▶ **TEXT SEGMENT**:

(dissenting). Today’s holding that the police do not have a right to approach a citizen on a public street to make a simple inquiry deals a serious and unjustifiable blow to effective law enforcement.
In the late morning of March 10,1981, Officer Johnson of the Rochester Police Force was on duty and parked in an unmarked police vehicle in the Com Hill section of the City. The officer was given specific orders to make every effort to observe criminal activity since the Corn Hill section had been plagued by numerous daytime burglaries, including burglaries reported as occurring several days earlier that week. The record discloses that such daytime burglaries in the Corn Hill section “had occurred by entry from back alley areas”, and this fact was known to the officer on March 10.
*620Officer Johnson observed defendant “going through back allies”1 and walking in the Corn Hill area “looking at houses”. The officer personally knew the defendant as he had arrested the defendant for burglaries on at least six prior occasions. Officer Johnson transmitted a radio call to Officer Klotzbach and indicated that a field interview should be administered to defendant. Officer Klotzbach, in pursuance of the request of Officer Johnson, called to the defendant and asked defendant to approach him. Officer Klotzbach asked the defendant for identification, which defendant produced, and whether he was armed. At this time, acting totally without solicitation, defendant voluntarily produced nine envelopes from under his clothing and stated that he had found the envelopes in an alley in the neighborhood. As it turned out, the envelopes contained stolen hockey tickets for Rochester Amerks games, and defendant later confessed to the theft from the box office. Thereafter, defendant pleaded guilty to one count of burglary in the third degree following a denial of his motion to suppress.
Both courts below, in refusing to suppress evidence of the crimes of burglary and larceny, held thát the conduct of the police in approaching defendant to make a brief limited inquiry was proper under the circumstances.2 The majority in this court, however, in reversing the judgment of conviction and dismissing *621the indictment, hold the police conduct “unlawful” and, in effect, violative of defendant’s rights under the Fourth Amendment of the United States Constitution. I cannot agree and, therefore, respectfully dissent and vote to affirm the order of the Appellate Division.
What was unlawful with the police conduct here? The Fourth Amendment clothes the citizen with the right to be secure against “unreasonable searches and seizures”. What search or seizure was conducted here? Certainly there was no search of the defendant. No move was made to search defendant’s person or possessions. The police officer exited from his car and asked defendant to identify himself, which he did, and whether he was armed. Defendant responded by reaching “under his shirt and came out with a wad of envelopes saying, T find these in the alley behind me and was wondering what to do with them’.”

▶ **DATA SHOWN**:
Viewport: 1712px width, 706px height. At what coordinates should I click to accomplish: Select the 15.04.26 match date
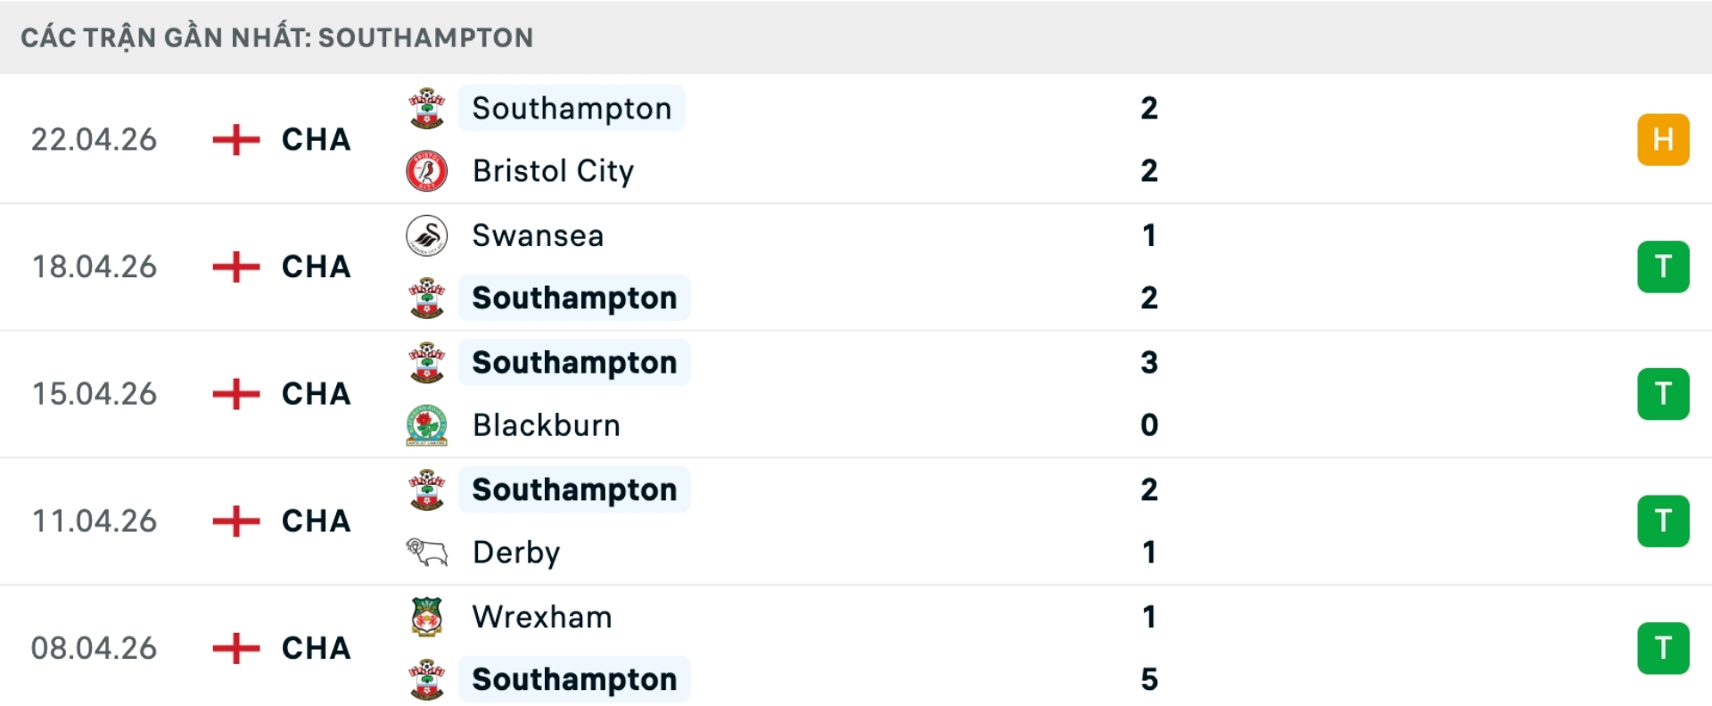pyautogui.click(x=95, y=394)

▶ **EXERCISE REQUIREMENTS**:
(A) Please retype the part of the dissenting opinion between "In the late" and "on March 10.", inclusive.
(B) According to the dissenting opinion, on how many prior occasions had Officer Johnson arrested the defendant for burglaries?

▶ **ANSWERS PER TASK**:
(A)
In the late morning of March 10,1981, Officer Johnson of the Rochester Police Force was on duty and parked in an unmarked police vehicle in the Com Hill section of the City. The officer was given specific orders to make every effort to observe criminal activity since the Corn Hill section had been plagued by numerous daytime burglaries, including burglaries reported as occurring several days earlier that week. The record discloses that such daytime burglaries in the Corn Hill section “had occurred by entry from back alley areas”, and this fact was known to the officer on March 10.

(B) At least six.